First Apotome of Medial is Irrational

Theorem

In the words of Euclid:

If from a medial straight line there be subtracted a medial straight line commensurable with the whole in square only, and which contains with the whole a rational rectangle, the remainder is irrational.

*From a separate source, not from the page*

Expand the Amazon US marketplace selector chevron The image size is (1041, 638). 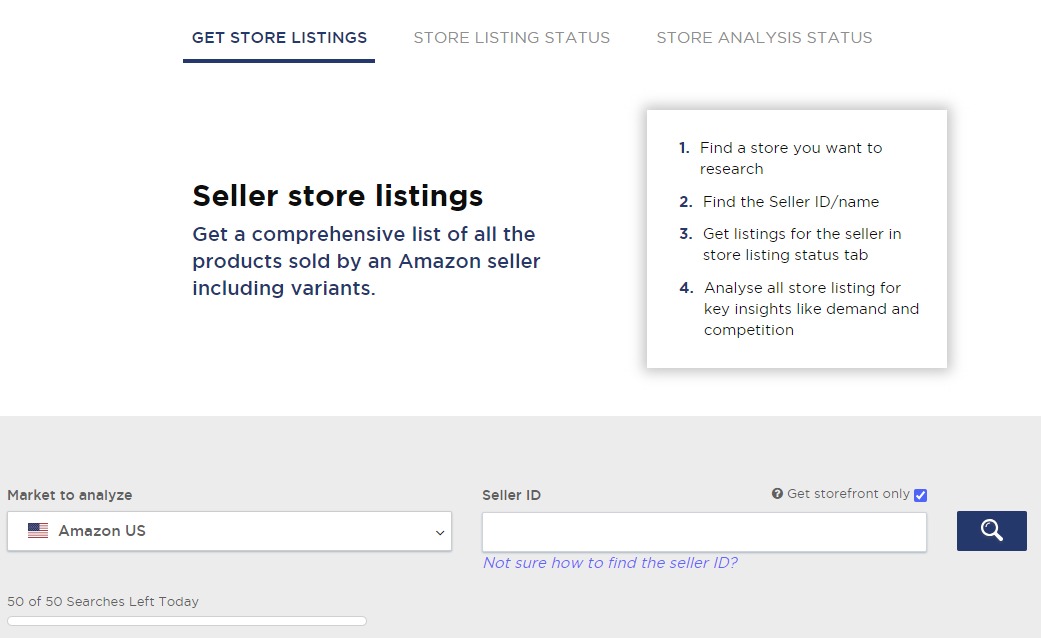point(439,532)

And let it be called a first apotome of a medial straight line.

(The Elements: Book $\text{X}$: Proposition $74$)

Proof

Let $AB$ be a medial straight line.

Let a medial straight line $BC$ such that:

$BC$ is commensurable in square only with $AB$

the rectangle contained by $AB$ and $BC$ is rational

be cut off from $AB$.

We have that $AB$ and $BC$ are medial.

So by definition $AB^2$ and $BC^2$ are both medial.

But $2 \cdot AB \cdot BC$ is rational.

Therefore:

$AB^2$ and $BC^2$ are incommensurable with $2 \cdot AB \cdot BC$.

From Proposition $16$ of Book $\text{X} $: Incommensurability of Sum of Incommensurable Magnitudes:

if $AB$ is incommensurable with either $AC$ or $CB$, $AC$ and $CB$ are incommensurable with each other.

Therefore by Proposition $7$ of Book $\text{II} $: Square of Difference:

$2 \cdot AB \cdot BC$ is incommensurable with $AC^2$.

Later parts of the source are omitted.